Launched 50 years ago as a diminutive trade fair for retail store designers, EuroShop this year rolls out an entire tract aimed at exhibit designers, including two dedicated show halls, 270 booths, and daily learning events for exhibition industry professionals.
Acknowledging that the line between retail display design and exhibition display design has been significantly blurred in recent years, organizers of EuroShop have continued to broaden the event’s market by making more strides than ever this year to provide programming that specifically serves designers coming for trade show-related content. That content will include two show halls filled with exhibition-specific businesses as well as daily sessions and a new daily Expo and Event Forum that will focus on current issues surrounding expos and events.

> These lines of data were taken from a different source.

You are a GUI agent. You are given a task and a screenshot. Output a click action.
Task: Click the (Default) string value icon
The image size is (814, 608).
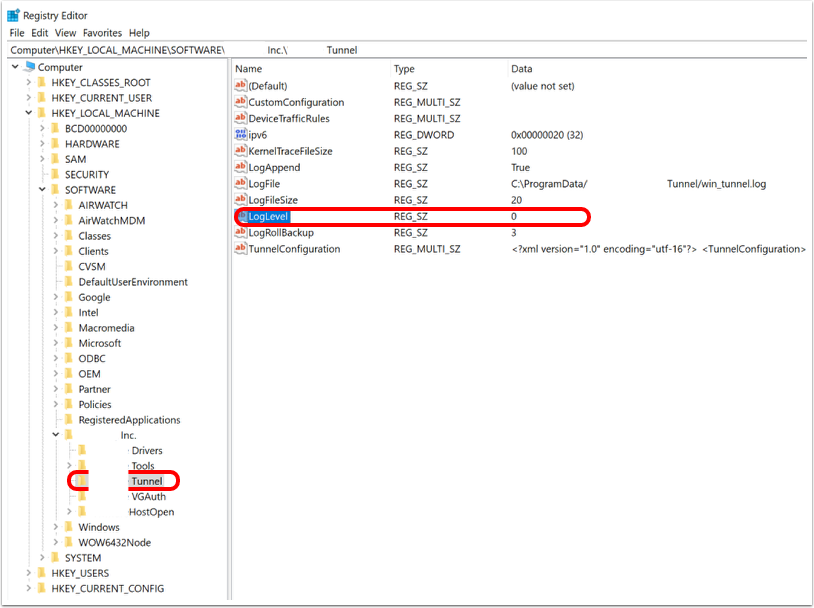pyautogui.click(x=240, y=86)
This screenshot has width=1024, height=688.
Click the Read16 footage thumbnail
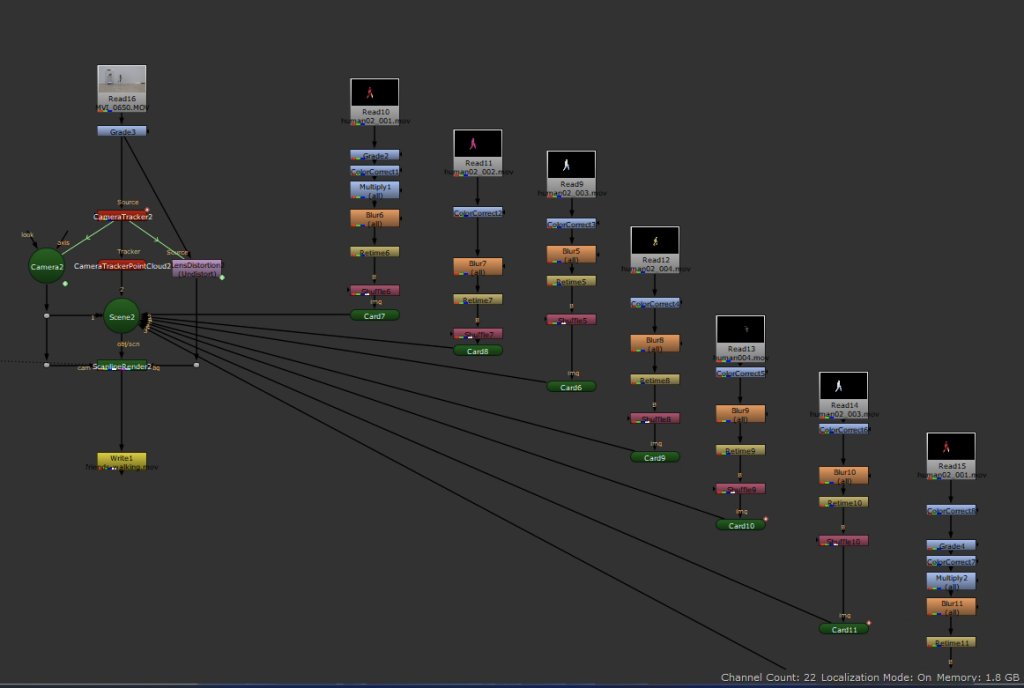point(122,83)
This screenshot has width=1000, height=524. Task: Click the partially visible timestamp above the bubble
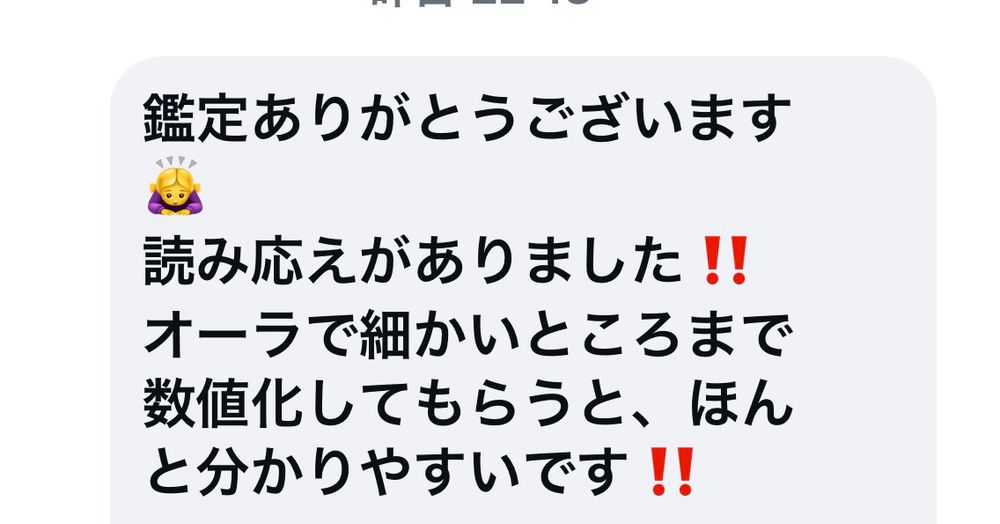(480, 3)
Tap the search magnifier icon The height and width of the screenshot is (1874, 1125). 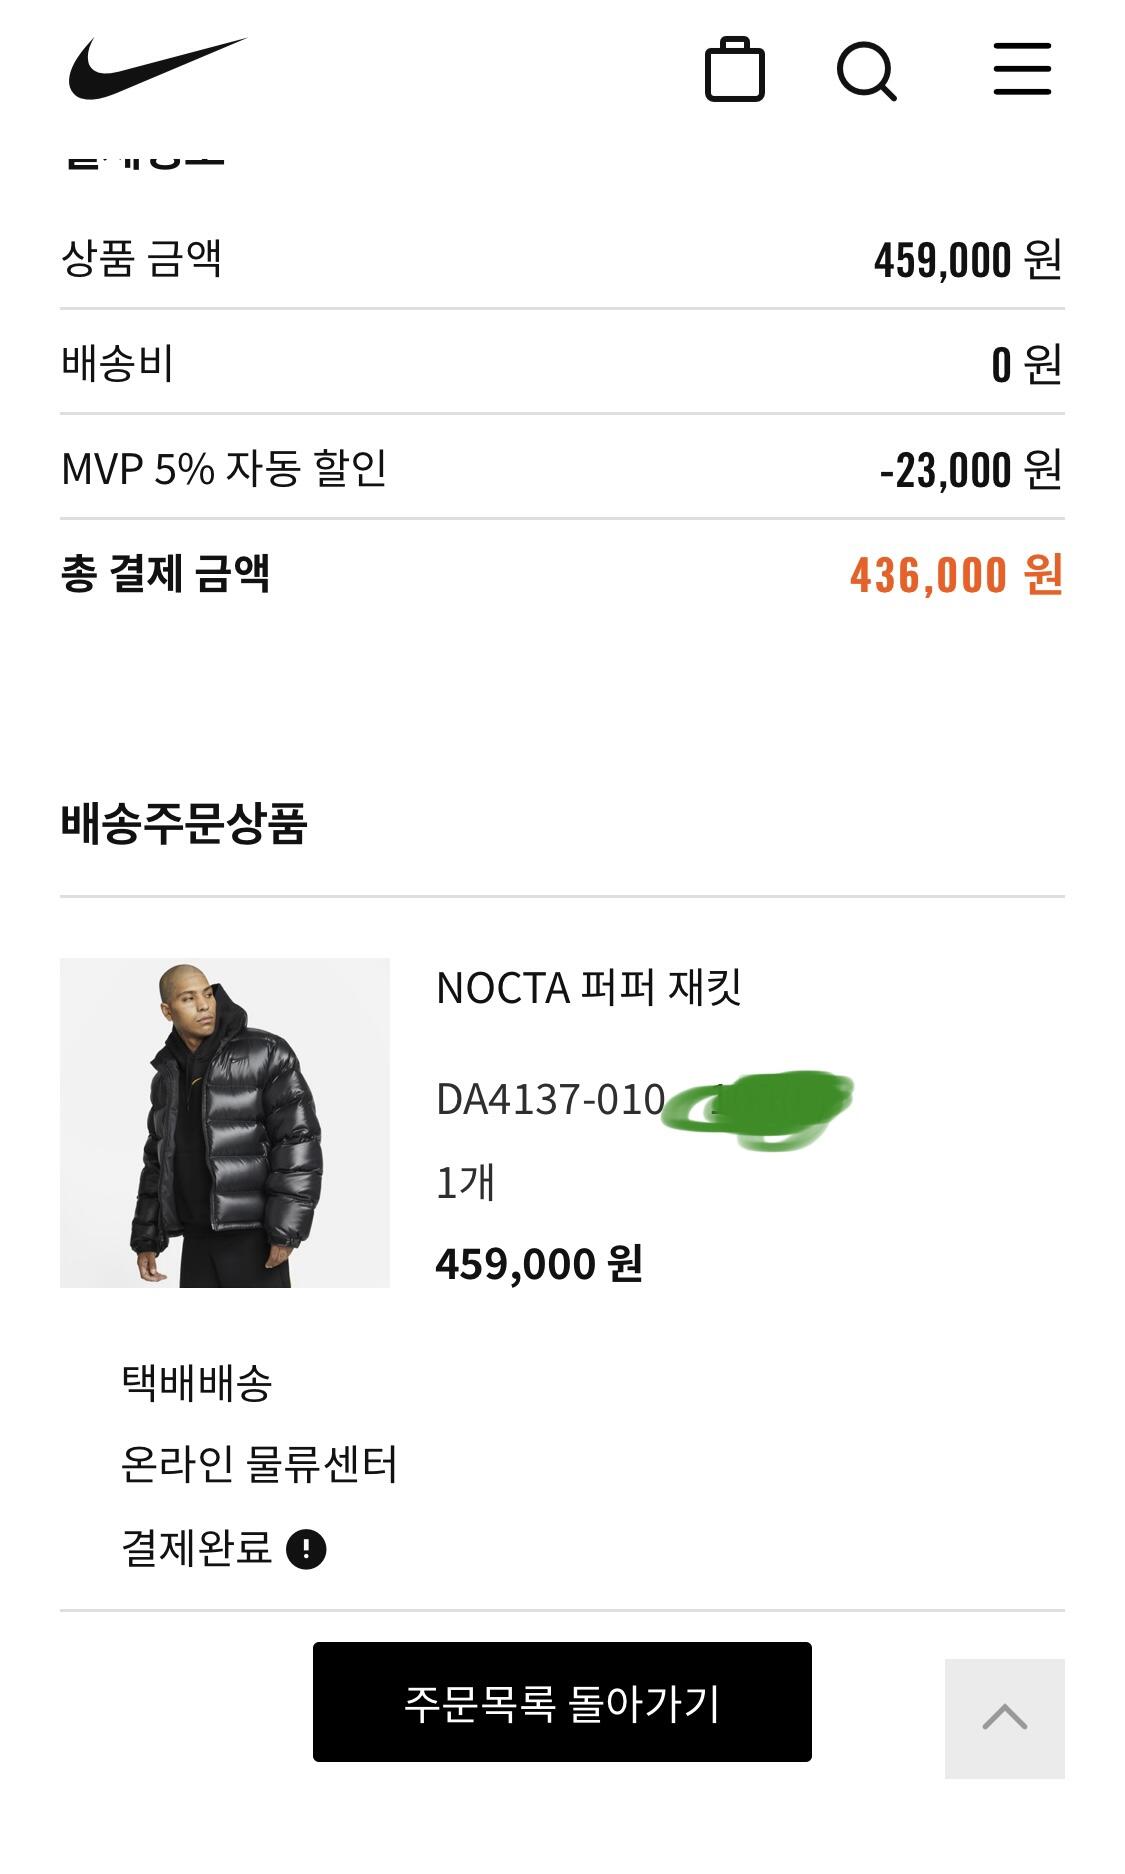click(866, 70)
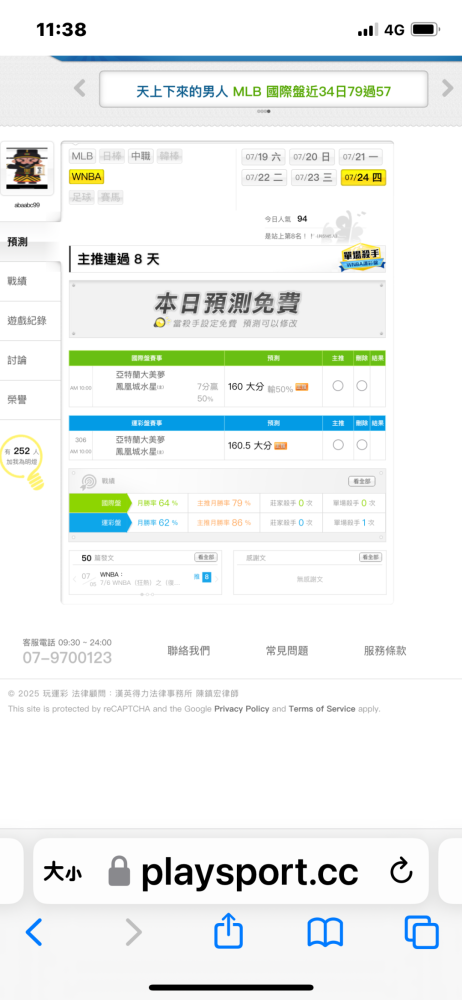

The triannual event, being held in Dusseldorf, Germany, from March 5-9, is expected to include more than 2,200 exhibitors from 56 countries in 1.2 million square feet of show floor space. In 2014 the event brought in 109,000 visitors, two-thirds of whom came from abroad. While it is still branded as the world’s No. 1 retail trade fair, its scope has morphed over time to include everything about the buying experience, including at the exhibition level.
EuroShop began in 1966 as the European Exhibition and Congress “Moderne Läden und Schaufenster” (Modern Stores and Shop Windows) – and it was formed to address the changing needs of shop owners who were looking for innovative ways to design stores to include the self-service trend that was emerging in places like grocery stores and pharmacies. Held in Dusseldorf since its inception, the event spent its early days attracting primarily designers for retail store and window displays, though it evolved over time to incorporate more facets of the retail operation including advertising, lighting, and technology.
But by 2002, EuroShop had seen a strong influx of interest in the exhibition side of the design industry, so it incorporated a segment specifically for expos. Today that segment is labeled Exhibition Architecture, Design, and Events, and it is being organized in collaboration with FAMAB (Association for Direct Business Communication) and IFES (International Federation of Exhibition and Event Services) and it includes veins like staging, live communications, event design, and more. According to organizers, the new Expo and Event Forum, which will be organized by FAMAB, IFES, the Studieninstitut für Kommunikation (Institute for studies of communication) and the trade magazine m+a report, will cover industry-specific topics such as “Exhibition Stands in the Context of Contemporary Design Trends”, “Gamification”, “Brand Spaces – Experience-Driven Brand Management”, “Sustainable Solutions for the Industry“, “New Materials”, “Corporate Architecture” and “Brave New World: How Virtual Reality changes the Exhibitionscape,” and all lectures will be interpreted simultaneously in English and German.
There are seven distinct subdivisions within EuroShop’s 17 show halls: POP Marketing, Expo & Event Marketing, Retail Technology, Lighting, Visual Merchandising, Shop Fitting & Store Design and Food Tech & Energy Management. Organizers note, however, that the borders between segments of retail and exhibition concepts are increasingly difficult to distinguish as retail design, exhibition architecture, communication design, events planning, and marketing all significantly overlap each other today when it comes to innovation and best practices.
That continued blurring as well as EuroShop organizers’ ongoing effort to better serve each segment of its market has created the world’s most important event for designers among the exhibition and retail industries. In addition to its strong draw for the triannual EuroShop exhibition in Dusseldorf, the event has spawned smaller offshoots including C-star, Shanghai’s International Trade Fair for Solutions and Trends all about Retail, and Forum EuroCIS, an annual event that brings more than 400 information technology companies from 29 countries together with 10,500 visitors. According to organizers, EuroShop is just hitting its stride as a global event and the segmented structure of it allows flexibility for future development. “With its 50 years, EuroShop is by no means in a midlife crisis,” organizers say. “Quite the contrary: it is an experienced, cosmopolitan ‘grand dame’ with a family of offspring, who succeeds in rejuvenating itself and thrilling the world time and again.”